Begin QUOTED TEXT

I Kissed Twitter Goodbye

Instead of hooking up via quips with thousands of strangers, I’m courting eligible authors.

By John Zmirak Published on January 1, 2021

I don’t like to indulge in sour grapes. Let’s revisit that old expression from Aesop’s fables, to restore some of the force to a phrase that’s now cliché:

Driven by hunger, a fox tried to reach some grapes hanging high on the vine but was unable to, although he leaped with all his strength. As he went away, the fox remarked ‘Oh, you aren’t even ripe yet! I don’t need any sour grapes.’ People who speak disparagingly of things that they cannot attain would do well to apply this story to themselves.

Unplugging from The Matrix

You might suspect me of a “sour grapes” reaction when I say that Twitter did me a favor by kicking me off two weeks ago. I spent ten years building up to 12,000 followers, which spiked to 28,000 in a week after standing up for Sidney Powell here at The Stream. Then I lost it all by offending the strange gods of Transgenderism.

You might recall that I wrote here how the Transgender lobby is the richest racket on earth, funded by a small cabal of white male billionaire perverts. These men indulging the fetish of autogynephilia pour their cash into a cause that’s destroying women’s sports, endangering women worldwide, and aimed at destroying all our mammalian institutions.

End QUOTED TEXT
Begin GIVEN MATERIAL

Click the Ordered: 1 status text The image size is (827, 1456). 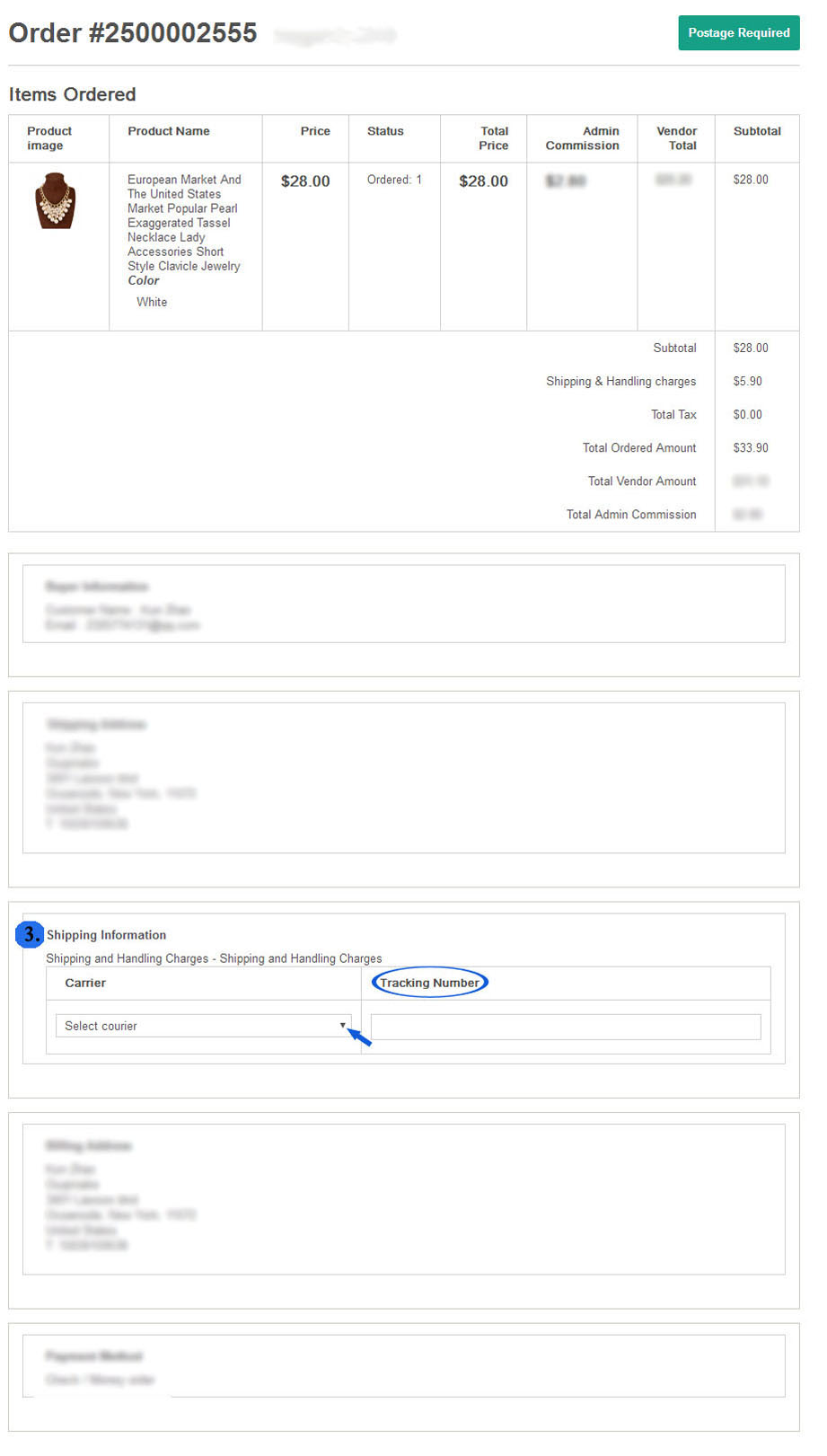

End GIVEN MATERIAL

TASK INSTRUCTIONS ▸
1. Answer these questions from the article.
(a) From which source does the article say the expression "sour grapes" comes?
(b) How many followers did the writer build up over ten years on Twitter?
(c) On what date was the article published?
2. Retype the article, everything from "You might suspect" down to "our mammalian institutions.".

EXPECTED RESULTS ▸
1.
(a) Aesop's fables.
(b) 12,000 followers.
(c) January 1, 2021.

2.
You might suspect me of a “sour grapes” reaction when I say that Twitter did me a favor by kicking me off two weeks ago. I spent ten years building up to 12,000 followers, which spiked to 28,000 in a week after standing up for Sidney Powell here at The Stream. Then I lost it all by offending the strange gods of Transgenderism.

You might recall that I wrote here how the Transgender lobby is the richest racket on earth, funded by a small cabal of white male billionaire perverts. These men indulging the fetish of autogynephilia pour their cash into a cause that’s destroying women’s sports, endangering women worldwide, and aimed at destroying all our mammalian institutions.